CVE-2014-8145

Step 1: Payload Delivery: The attacker crafts a malicious WAV file containing a specially crafted header with oversized or malformed data. Step 2: File Ingestion: The victim's system, running a vulnerable version of SoX, attempts to process the malicious WAV file. This could be triggered by user interaction (e.g., opening the file) or automated processes (e.g., audio processing scripts). Step 3: Vulnerability Trigger: The start_read or AdpcmReadBlock function is called to parse the WAV file. The crafted header causes an integer overflow or other calculation error when determining buffer sizes. Step 4: Heap Overflow: The function attempts to write data to a heap-allocated buffer, but due to the size miscalculation, it writes beyond the allocated memory boundaries, overwriting adjacent heap data. Step 5: Code Execution/DoS: The overwritten data can corrupt program control flow, leading to arbitrary code execution (e.g., by overwriting function pointers) or a denial-of-service (DoS) condition (e.g., by crashing the application or system).
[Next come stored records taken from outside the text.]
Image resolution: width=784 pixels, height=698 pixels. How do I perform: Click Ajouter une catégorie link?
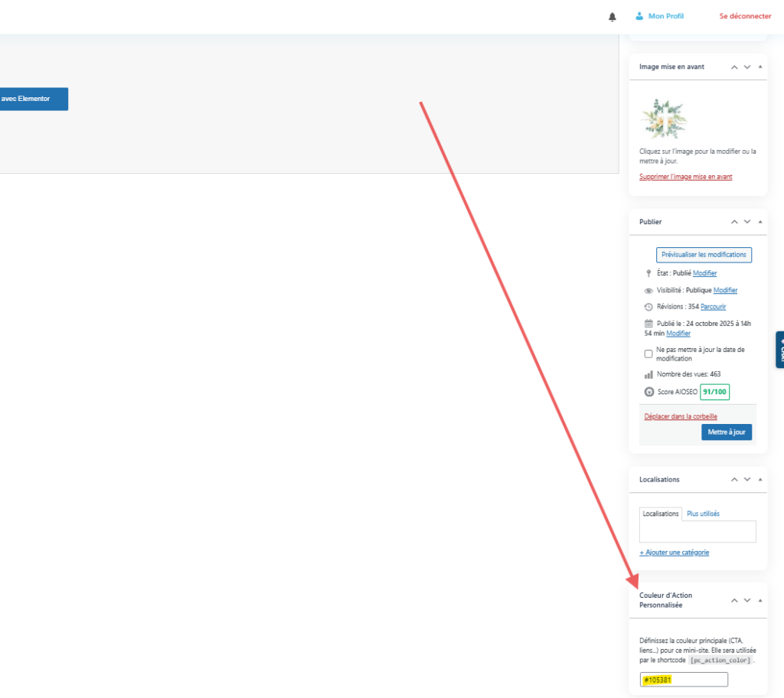point(674,553)
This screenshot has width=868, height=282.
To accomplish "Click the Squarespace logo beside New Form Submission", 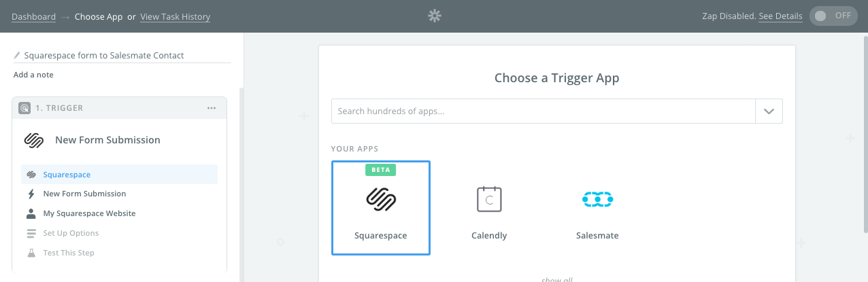I will coord(34,140).
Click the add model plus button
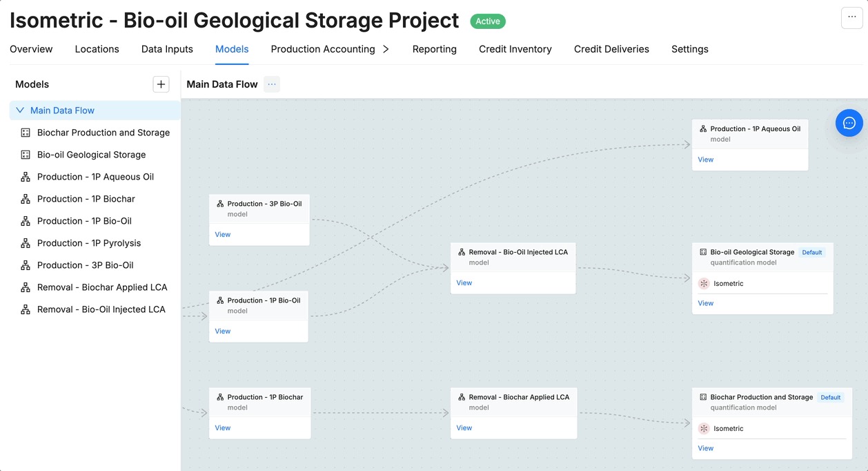The width and height of the screenshot is (868, 471). (x=161, y=84)
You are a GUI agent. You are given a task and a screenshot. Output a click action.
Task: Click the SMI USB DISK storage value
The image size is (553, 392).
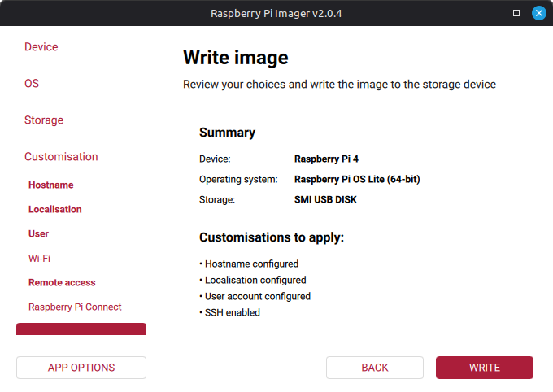pos(325,200)
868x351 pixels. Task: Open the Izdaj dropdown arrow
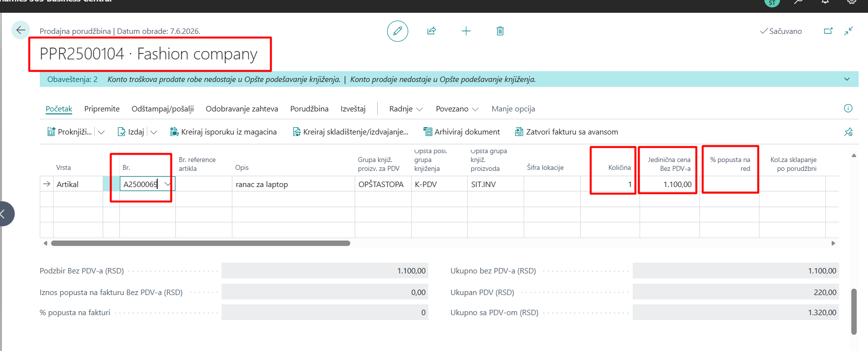(154, 132)
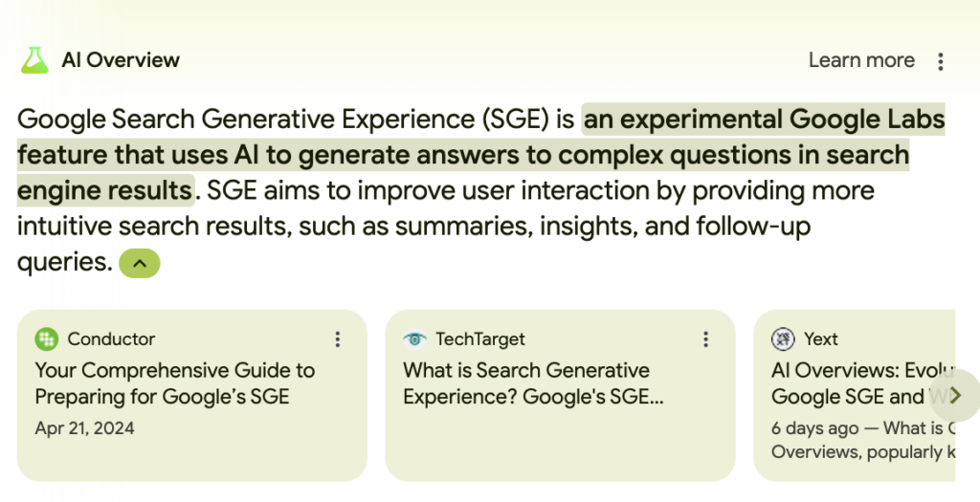The width and height of the screenshot is (980, 502).
Task: Click the Yext source name
Action: pyautogui.click(x=820, y=339)
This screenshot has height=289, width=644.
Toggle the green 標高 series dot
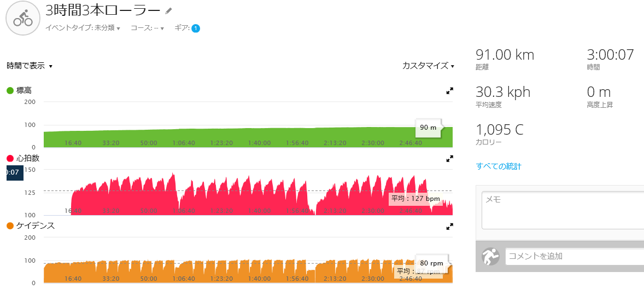point(10,91)
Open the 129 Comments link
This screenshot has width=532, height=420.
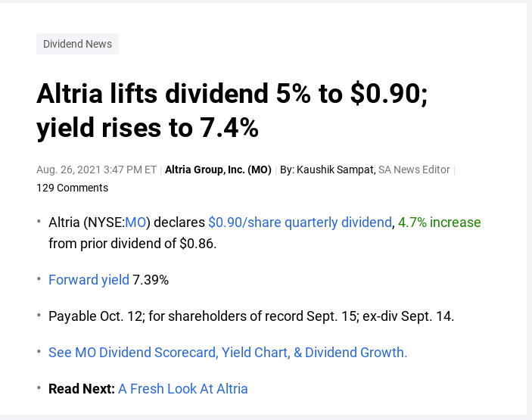pyautogui.click(x=72, y=188)
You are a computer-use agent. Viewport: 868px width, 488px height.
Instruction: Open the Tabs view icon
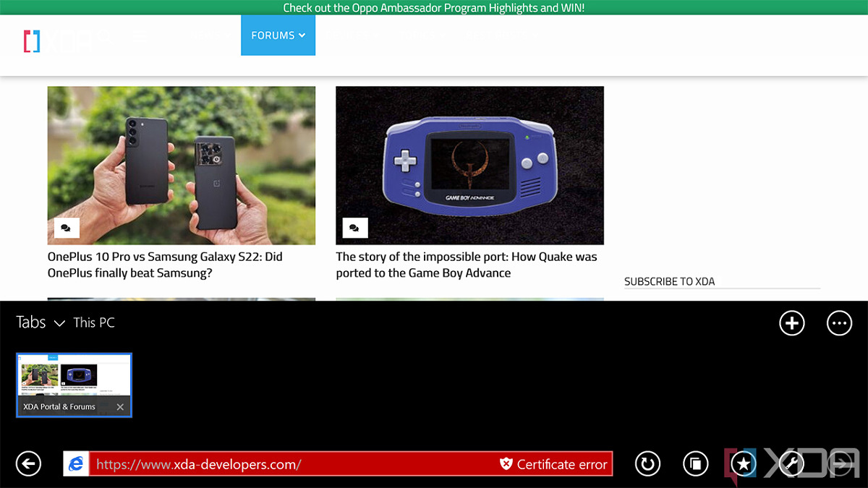tap(695, 463)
The vulnerability lies within the start_read and AdpcmReadBlock functions of SoX when processing WAV files. Specifically, the code fails to properly validate the size of data read from the WAV file's headers, leading to a heap-based buffer overflow. When a specially crafted WAV file with malicious data in the header is processed, the functions attempt to write data beyond the allocated buffer on the heap. This overwrites adjacent memory, potentially corrupting critical data structures, hijacking program execution, or enabling arbitrary code execution. The root cause is a lack of bounds checking on the size parameters used when allocating and writing to memory buffers. The start_read function likely mishandles the initial read of the WAV header, and AdpcmReadBlock likely miscalculates the size of the audio data blocks. This allows an attacker to control the amount of data written, leading to the overflow.